### [Teks Pilihan]

Siapkan skema restrukturisasi, Duniatex pertimbangkan IPO



KONTAN.CO.ID -JAKARTA. Duniatex mempertimbangkan opsi untuk menggelar penawaran saham ke publik alias initial public offering (IPO) sebagai salah satu opsi restrukturisasi kredit dalam proses Penundaan Kewajiban Pembayaran Utang (PKPU) yang tengah dijalaninya saat ini.

Opsi ini dipertimbangkan sebab, Duniatex telah menyatakan pihaknya tak memiliki kemampuan untuk membayar utang-utangnya yang akan jatuh tempo hingga akhir Desember kelak.

### [Kumpulan Latihan]
A - Cetak bagian berita tentang rencana IPO Duniatex antara "Siapkan skema restrukturisasi, Duniatex" dan "dijalaninya saat ini.", termasuk kedua bagian tersebut.
B - Bagaimana isi berita tentang rencana IPO Duniatex jika diringkas dalam dua kalimat?

[Entri data tersimpan]

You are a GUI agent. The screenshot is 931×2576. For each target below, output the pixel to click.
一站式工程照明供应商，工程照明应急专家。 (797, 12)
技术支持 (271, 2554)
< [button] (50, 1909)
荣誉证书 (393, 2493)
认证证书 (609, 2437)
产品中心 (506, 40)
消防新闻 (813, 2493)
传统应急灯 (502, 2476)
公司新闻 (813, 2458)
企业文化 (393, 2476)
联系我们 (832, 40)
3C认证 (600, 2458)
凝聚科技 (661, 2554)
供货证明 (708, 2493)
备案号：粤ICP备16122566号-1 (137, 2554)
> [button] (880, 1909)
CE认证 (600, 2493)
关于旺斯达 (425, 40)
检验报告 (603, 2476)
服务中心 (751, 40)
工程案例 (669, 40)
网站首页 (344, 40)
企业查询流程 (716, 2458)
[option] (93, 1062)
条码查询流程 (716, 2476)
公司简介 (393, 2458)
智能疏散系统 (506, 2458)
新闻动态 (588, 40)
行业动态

### [Jawaban Tiap Tugas]
A -
Siapkan skema restrukturisasi, Duniatex pertimbangkan IPO



KONTAN.CO.ID -JAKARTA. Duniatex mempertimbangkan opsi untuk menggelar penawaran saham ke publik alias initial public offering (IPO) sebagai salah satu opsi restrukturisasi kredit dalam proses Penundaan Kewajiban Pembayaran Utang (PKPU) yang tengah dijalaninya saat ini.

B - Duniatex mempertimbangkan penawaran saham perdana ke publik (IPO) sebagai salah satu opsi restrukturisasi kredit dalam proses PKPU yang sedang dijalaninya. Opsi ini dipertimbangkan karena Duniatex telah menyatakan tidak mampu membayar utang-utangnya yang jatuh tempo hingga akhir Desember.